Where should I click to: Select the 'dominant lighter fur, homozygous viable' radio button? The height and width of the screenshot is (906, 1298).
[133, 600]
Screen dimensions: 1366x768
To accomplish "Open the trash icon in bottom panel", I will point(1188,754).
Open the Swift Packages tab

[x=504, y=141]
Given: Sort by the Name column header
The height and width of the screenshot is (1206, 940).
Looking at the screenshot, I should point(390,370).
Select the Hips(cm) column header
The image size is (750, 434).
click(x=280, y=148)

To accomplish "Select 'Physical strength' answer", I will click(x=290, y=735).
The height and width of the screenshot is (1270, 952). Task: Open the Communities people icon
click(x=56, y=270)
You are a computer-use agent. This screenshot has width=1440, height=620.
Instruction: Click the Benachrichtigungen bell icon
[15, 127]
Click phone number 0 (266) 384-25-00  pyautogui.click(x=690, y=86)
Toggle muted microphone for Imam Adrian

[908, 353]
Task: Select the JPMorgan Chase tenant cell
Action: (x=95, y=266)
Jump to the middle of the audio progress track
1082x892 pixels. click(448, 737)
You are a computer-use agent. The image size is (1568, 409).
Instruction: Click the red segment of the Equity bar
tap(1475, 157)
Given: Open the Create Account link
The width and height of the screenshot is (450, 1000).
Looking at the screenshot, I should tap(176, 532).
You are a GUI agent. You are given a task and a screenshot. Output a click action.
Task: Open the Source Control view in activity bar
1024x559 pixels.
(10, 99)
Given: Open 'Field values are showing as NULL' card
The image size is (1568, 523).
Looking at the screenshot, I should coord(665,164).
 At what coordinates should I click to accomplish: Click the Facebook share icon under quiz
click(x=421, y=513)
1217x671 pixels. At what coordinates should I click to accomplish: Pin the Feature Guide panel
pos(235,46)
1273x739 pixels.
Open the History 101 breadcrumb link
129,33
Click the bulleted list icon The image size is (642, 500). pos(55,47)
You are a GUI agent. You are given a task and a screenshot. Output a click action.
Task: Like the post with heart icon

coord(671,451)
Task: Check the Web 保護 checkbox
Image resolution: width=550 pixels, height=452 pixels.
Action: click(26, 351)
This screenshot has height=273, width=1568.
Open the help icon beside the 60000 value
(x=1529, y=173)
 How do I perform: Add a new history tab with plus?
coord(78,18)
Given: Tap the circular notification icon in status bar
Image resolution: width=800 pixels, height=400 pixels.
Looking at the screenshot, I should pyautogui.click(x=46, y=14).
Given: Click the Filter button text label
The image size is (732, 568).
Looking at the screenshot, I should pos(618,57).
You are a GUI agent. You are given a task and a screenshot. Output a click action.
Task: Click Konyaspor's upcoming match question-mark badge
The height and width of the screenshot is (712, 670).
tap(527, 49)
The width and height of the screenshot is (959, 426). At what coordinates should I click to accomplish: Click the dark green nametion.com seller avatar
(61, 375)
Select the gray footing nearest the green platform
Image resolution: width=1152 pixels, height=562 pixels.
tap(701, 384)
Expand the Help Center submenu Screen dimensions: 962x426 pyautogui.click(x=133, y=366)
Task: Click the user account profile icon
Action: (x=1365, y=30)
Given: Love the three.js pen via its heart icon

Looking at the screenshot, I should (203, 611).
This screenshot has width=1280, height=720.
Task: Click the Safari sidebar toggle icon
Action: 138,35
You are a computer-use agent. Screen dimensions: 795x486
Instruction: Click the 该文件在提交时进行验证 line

◇ ◇ ◇

● Brief
Every entry above needs to be written out again exactly.

● Written response
Where should I click to: Select the 'dominant lighter fur, homozygous viable' radio button? The height and width of the screenshot is (906, 1298).
[133, 600]
Screen dimensions: 1366x768
To accomplish "Open the trash icon in bottom panel", I will point(1188,754).
Open the Swift Packages tab

[x=504, y=141]
Given: Sort by the Name column header
The height and width of the screenshot is (1206, 940).
Looking at the screenshot, I should point(390,370).
Select the Hips(cm) column header
The image size is (750, 434).
click(x=280, y=148)

To accomplish "Select 'Physical strength' answer", I will click(x=290, y=735).
The height and width of the screenshot is (1270, 952). Task: Open the Communities people icon
click(x=56, y=270)
You are a computer-use agent. This screenshot has width=1440, height=620.
Instruction: Click the Benachrichtigungen bell icon
[15, 127]
Click phone number 0 (266) 384-25-00  pyautogui.click(x=690, y=86)
Toggle muted microphone for Imam Adrian

[908, 353]
Task: Select the JPMorgan Chase tenant cell
Action: (x=95, y=266)
Jump to the middle of the audio progress track
1082x892 pixels. click(448, 737)
You are a computer-use agent. The image size is (1568, 409).
Instruction: Click the red segment of the Equity bar
tap(1475, 157)
Given: Open the Create Account link
The width and height of the screenshot is (450, 1000).
Looking at the screenshot, I should tap(176, 532).
You are a GUI agent. You are given a task and a screenshot. Output a click action.
Task: Open the Source Control view in activity bar
1024x559 pixels.
(10, 99)
Given: Open 'Field values are showing as NULL' card
The image size is (1568, 523).
Looking at the screenshot, I should coord(665,164).
 At what coordinates should I click to accomplish: Click the Facebook share icon under quiz
click(x=421, y=513)
1217x671 pixels. At what coordinates should I click to accomplish: Pin the Feature Guide panel
pos(235,46)
1273x739 pixels.
Open the History 101 breadcrumb link
129,33
Click the bulleted list icon The image size is (642, 500). pos(55,47)
You are a GUI agent. You are given a task and a screenshot. Output a click action.
Task: Like the post with heart icon

coord(671,451)
Task: Check the Web 保護 checkbox
Image resolution: width=550 pixels, height=452 pixels.
Action: click(26, 351)
This screenshot has height=273, width=1568.
Open the help icon beside the 60000 value
(x=1529, y=173)
 How do I perform: Add a new history tab with plus?
coord(78,18)
Given: Tap the circular notification icon in status bar
Image resolution: width=800 pixels, height=400 pixels.
Looking at the screenshot, I should pyautogui.click(x=46, y=14).
Given: Click the Filter button text label
The image size is (732, 568).
Looking at the screenshot, I should pos(618,57).
You are a GUI agent. You are given a task and a screenshot. Output a click action.
Task: Click Konyaspor's upcoming match question-mark badge
The height and width of the screenshot is (712, 670).
tap(527, 49)
The width and height of the screenshot is (959, 426). At what coordinates should I click to accomplish: Click the dark green nametion.com seller avatar
(61, 375)
Select the gray footing nearest the green platform
Image resolution: width=1152 pixels, height=562 pixels.
tap(701, 384)
Expand the Help Center submenu Screen dimensions: 962x426 pyautogui.click(x=133, y=366)
Task: Click the user account profile icon
Action: (x=1365, y=30)
Given: Love the three.js pen via its heart icon

Looking at the screenshot, I should (203, 611).
This screenshot has width=1280, height=720.
Task: Click the Safari sidebar toggle icon
Action: 138,35
You are a computer-use agent. Screen dimensions: 795x486
Instruction: Click the 该文件在提交时进行验证 line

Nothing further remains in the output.